* _Problem_
Return a word-for-word copy of the complete listing below.

● ● ● ● ● ● ●

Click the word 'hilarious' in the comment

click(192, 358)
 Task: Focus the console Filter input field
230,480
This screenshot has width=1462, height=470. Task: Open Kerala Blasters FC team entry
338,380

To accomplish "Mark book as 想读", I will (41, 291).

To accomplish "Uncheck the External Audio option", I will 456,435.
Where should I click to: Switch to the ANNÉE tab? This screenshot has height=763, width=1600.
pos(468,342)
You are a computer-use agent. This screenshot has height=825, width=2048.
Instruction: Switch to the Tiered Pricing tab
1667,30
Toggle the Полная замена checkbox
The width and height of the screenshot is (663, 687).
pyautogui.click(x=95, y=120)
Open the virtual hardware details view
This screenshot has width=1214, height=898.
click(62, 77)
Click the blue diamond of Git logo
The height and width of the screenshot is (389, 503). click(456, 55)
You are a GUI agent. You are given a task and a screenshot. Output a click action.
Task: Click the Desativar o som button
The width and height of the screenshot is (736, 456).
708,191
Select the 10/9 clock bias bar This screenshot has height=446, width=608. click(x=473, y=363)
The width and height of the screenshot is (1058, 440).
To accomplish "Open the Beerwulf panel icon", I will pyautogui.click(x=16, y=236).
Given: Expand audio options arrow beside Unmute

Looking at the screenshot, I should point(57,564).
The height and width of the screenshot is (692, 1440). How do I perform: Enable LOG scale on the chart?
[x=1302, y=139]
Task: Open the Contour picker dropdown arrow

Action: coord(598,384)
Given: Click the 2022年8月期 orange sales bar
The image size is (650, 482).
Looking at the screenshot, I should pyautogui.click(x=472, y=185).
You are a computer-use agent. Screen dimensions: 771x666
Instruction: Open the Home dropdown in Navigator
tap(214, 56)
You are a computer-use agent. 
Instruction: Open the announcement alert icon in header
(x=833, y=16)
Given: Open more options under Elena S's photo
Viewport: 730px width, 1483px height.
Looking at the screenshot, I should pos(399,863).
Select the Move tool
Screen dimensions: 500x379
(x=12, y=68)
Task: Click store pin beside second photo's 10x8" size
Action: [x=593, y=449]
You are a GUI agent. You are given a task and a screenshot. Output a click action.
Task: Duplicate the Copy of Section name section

● ● ● ● ● ● ●

* _Task response_
Click the word 'hilarious' in the comment

click(192, 358)
 Task: Focus the console Filter input field
230,480
This screenshot has width=1462, height=470. Task: Open Kerala Blasters FC team entry
338,380

To accomplish "Mark book as 想读", I will (41, 291).

To accomplish "Uncheck the External Audio option", I will 456,435.
Where should I click to: Switch to the ANNÉE tab? This screenshot has height=763, width=1600.
pos(468,342)
You are a computer-use agent. This screenshot has height=825, width=2048.
Instruction: Switch to the Tiered Pricing tab
1667,30
Toggle the Полная замена checkbox
The width and height of the screenshot is (663, 687).
pyautogui.click(x=95, y=120)
Open the virtual hardware details view
This screenshot has width=1214, height=898.
click(62, 77)
Click the blue diamond of Git logo
The height and width of the screenshot is (389, 503). click(456, 55)
You are a GUI agent. You are given a task and a screenshot. Output a click action.
Task: Click the Desativar o som button
The width and height of the screenshot is (736, 456).
708,191
Select the 10/9 clock bias bar This screenshot has height=446, width=608. click(x=473, y=363)
The width and height of the screenshot is (1058, 440).
To accomplish "Open the Beerwulf panel icon", I will pyautogui.click(x=16, y=236).
Given: Expand audio options arrow beside Unmute

Looking at the screenshot, I should point(57,564).
The height and width of the screenshot is (692, 1440). How do I perform: Enable LOG scale on the chart?
[x=1302, y=139]
Task: Open the Contour picker dropdown arrow

Action: coord(598,384)
Given: Click the 2022年8月期 orange sales bar
The image size is (650, 482).
Looking at the screenshot, I should pyautogui.click(x=472, y=185).
You are a computer-use agent. Screen dimensions: 771x666
Instruction: Open the Home dropdown in Navigator
tap(214, 56)
You are a computer-use agent. 
Instruction: Open the announcement alert icon in header
(x=833, y=16)
Given: Open more options under Elena S's photo
Viewport: 730px width, 1483px height.
Looking at the screenshot, I should pos(399,863).
Select the Move tool
Screen dimensions: 500x379
(x=12, y=68)
Task: Click store pin beside second photo's 10x8" size
Action: [x=593, y=449]
You are a GUI agent. You are given a task and a screenshot. Output a click action.
Task: Duplicate the Copy of Section name section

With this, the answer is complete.